The most concerning incident occurred last July, when a resident of the 22-story Allure building was reportedly injured after his elevator fell from the seventh floor to the fourth floor. Tab Batts, 60 at the time, hurt his back, neck and head and had to be hospitalized.
Michel said he received the report Monday from Megan Andrews, the legislative liaison for the Department of Administrative Services.
Andrews wrote that, since Sept. 1, the department has completed 229 inspections at 95 buildings in Stamford.

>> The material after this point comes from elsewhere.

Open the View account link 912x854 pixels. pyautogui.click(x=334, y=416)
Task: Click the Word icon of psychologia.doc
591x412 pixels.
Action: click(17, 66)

The department sent inspectors in response to complaints from residents and, “where faults were found our inspectors relayed our findings to the management company and the elevator maintenance contractor, if known to us.”
State inspectors “remain active in Stamford” and are “holding building owners responsible for the required repairs,” Andrews said.
Michel said he learned that some in the department think that problems with elevators in the Harbor Point area “may be linked to salt air.” Constituents have told him “that there are water leaks in the buildings, including in elevator shafts,” Michel said.
State law mandates that elevators be “thoroughly inspected” at least once every 18 months. The department issues a certificate of operation that must be renewed every two years.
On Monday, three of the six elevators at Anchor Point were out of service, including the one Crecco was trapped in. Two elevators have certificates of operation that expire next year. One elevator has a certificate that expired Nov. 1, 2021.
Residents said they are tired of walking up flights of stairs when they have a hip injury or arms full of groceries.
“People are afraid of the elevators,” a man said.
“Dogs are afraid of the elevators,” a woman said.
“This is supposed to be a luxury building,” their neighbor said. “We didn’t sign up for a walk-up.”
Crecco said people are worried and frustrated.
“We feel like there’s nothing we can do,” he said. “At least not until someone gets hurt.”